Holographic principle in reverse

[spenserf]

I'm getting a rough idea of the holographic principle relating the shannon entropy of a boundary surface to the thermodynamic entropy contained within the bounded volume. So far as I understand the primary claim is that the total information needed to describe the entirety of the internal volume if proportional to the area, borrowing the equation for black hole entropy, by the equation S = kA/4. What I'm wrestling with is a sort of application problem. Could this encoded surface be retopologized and fit within the volume which it described? How could this be? What about going the other direction? If we can fully describe space of D+1 dimensions using only D dimensions, would it be possible to take a region of space and have an accurate 2d representation of our entire universe? I have a feeling the answer lies somewhere in the Bekenstein bound.

Can anyone help to clarify the situation to me?

Danke.

 

[Chalnoth]

Could this encoded surface be retopologized and fit within the volume which it describes? How could this be? What about going the other direction? If we can fully describe space of D+1 dimensions using only D dimensions, would it be possible to take a region of space and have an accurate 2d representation of our entire universe?

The way holography works is you have two different descriptions of the same physical system. In one description, the system has D dimensions and follows some set of physical laws. In the other description, the system has D+1 dimensions and follows a different (but related) set of physical laws.

We already know this is possible with the electromagnetic force: if you know the electromagnetic four-potential at every point along the boundary of a location in space, then you can calculate (in principle) the electromagnetic field at every three-dimensional point within that space. I don't think it's proven that this is possible for all of the other forces as well, but there are some entropy arguments that seem to suggest it may be the case.

These two descriptions are just two sides of the same coin. If you have one description of the system, and know the relationship between these two descriptions, then you can, in principle, translate from one way of describing the system to the other. There's no reason to believe that you could describe the system properly with D-1 or D+2 dimensions, however. The fact that holography exists at all is a very peculiar fact of the specific mathematics of the physical laws in question.

 

[spenserf]

I see. So more specifically, is it possible to contain the D description of the D+1 system within the D+1 system it's describing? I'm trying to get at the implications to the simulation argument. Can a complete description of the universe be contained within the universe? Or, I guess more practically, can any universe contain a complete description of another universe of the same volume?

 

[Chalnoth]

I see. So more specifically, is it possible to contain the D description of the D+1 system within the D+1 system it's describing? I'm trying to get at the implications to the simulation argument. Can a complete description of the universe be contained within the universe? Or, I guess more practically, can any universe contain a complete description of another universe of the same volume?

No. A complete description of the universe cannot be contained within the universe.

All of the information that is possible to store within a horizon is encoded on the horizon. Holography doesn't get you out of the impossibility of a set of finite size to include itself as a member.
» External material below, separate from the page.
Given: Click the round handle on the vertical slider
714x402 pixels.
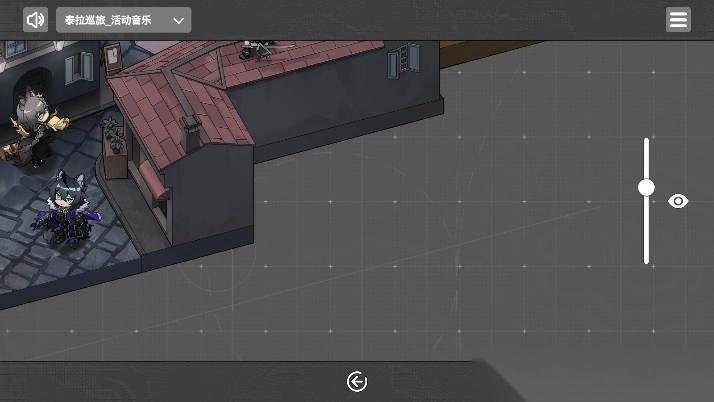Looking at the screenshot, I should pyautogui.click(x=646, y=187).
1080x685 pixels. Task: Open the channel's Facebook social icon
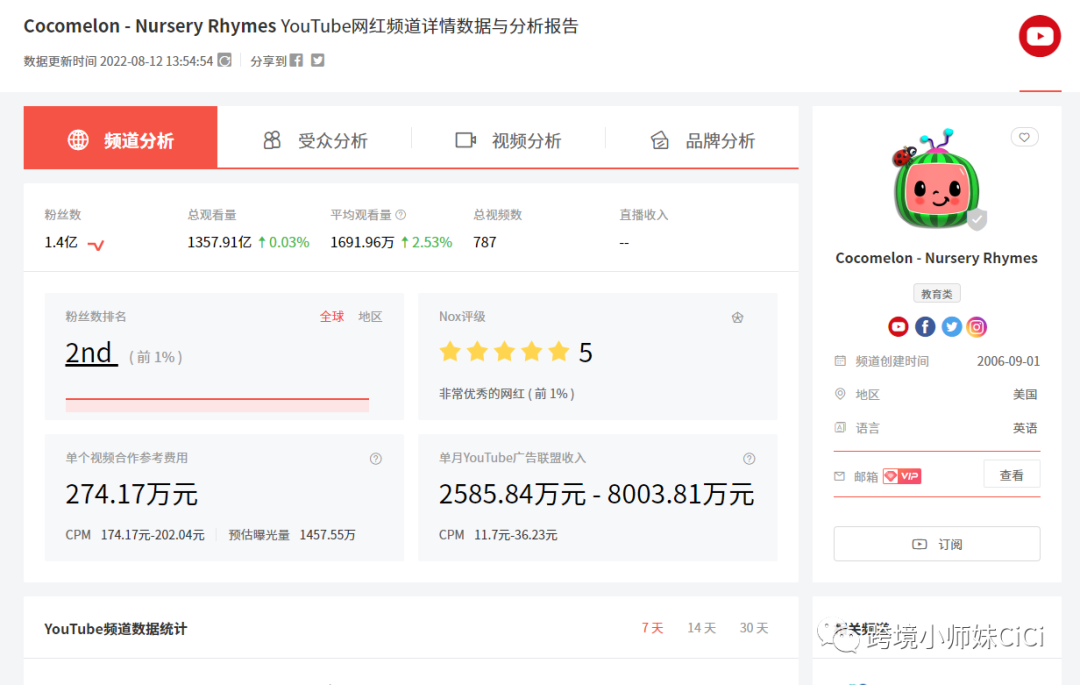[925, 327]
The only way out of this is to say that the "description" of the universe is the universe itself. But that's sort of trivial.

 

[sardar]

The holographic principle is a concept in physics that suggests the information contained within a bounded volume can be fully described by the information on its boundary surface. This is analogous to a hologram, where a 2D surface contains all the information to create a 3D image. The equation you mentioned, S = kA/4, is known as the Bekenstein-Hawking entropy formula and relates the entropy of a black hole to its surface area.
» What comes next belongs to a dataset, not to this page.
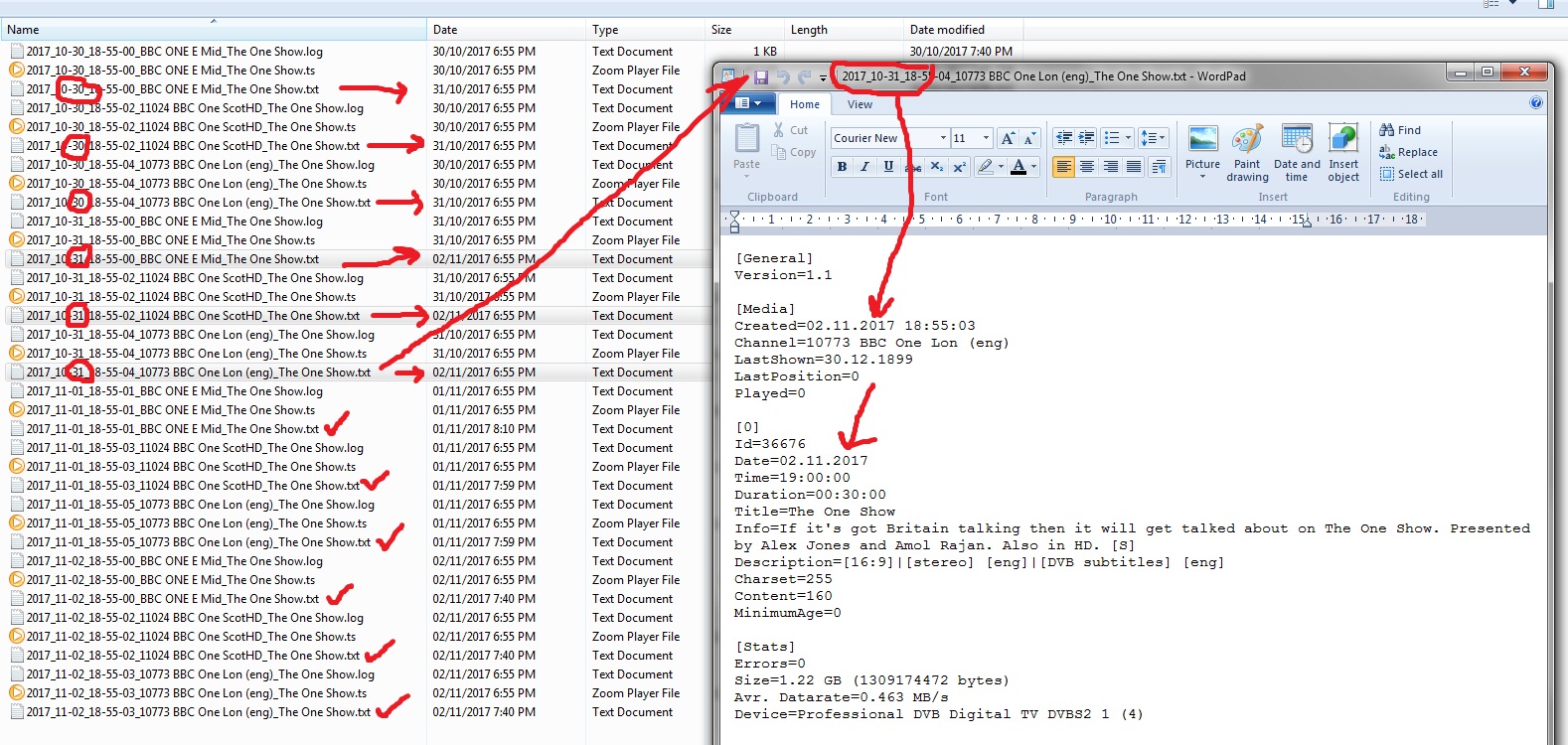Insert a Paint drawing
The width and height of the screenshot is (1568, 745).
pos(1247,154)

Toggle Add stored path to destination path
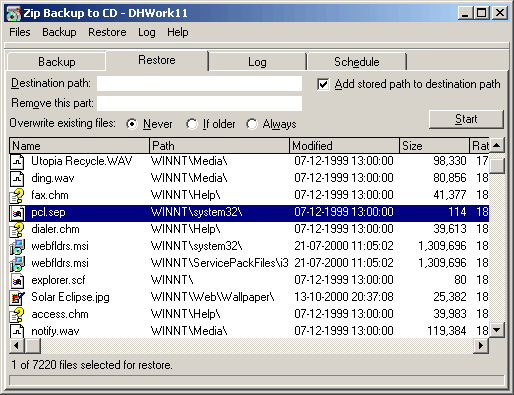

Your question about retopologizing the encoded surface is an interesting one. It is possible that the information on the boundary surface could be rearranged and fit within the bounded volume, but it would likely require complex mathematical transformations. As for going the other direction, it is possible that a 2D representation of our universe could contain all the information needed to fully describe it in higher dimensions, but this is still a topic of ongoing research.

The Bekenstein bound, which states that the entropy of a bounded region cannot exceed a certain limit, is closely related to the holographic principle. It suggests that there is a maximum amount of information that can be contained within a bounded region, which supports the idea that the information on the boundary surface is sufficient to describe the internal volume.

Overall, the holographic principle and its implications are still being explored and understood by scientists. It is a fascinating concept that has the potential to revolutionize our understanding of the universe.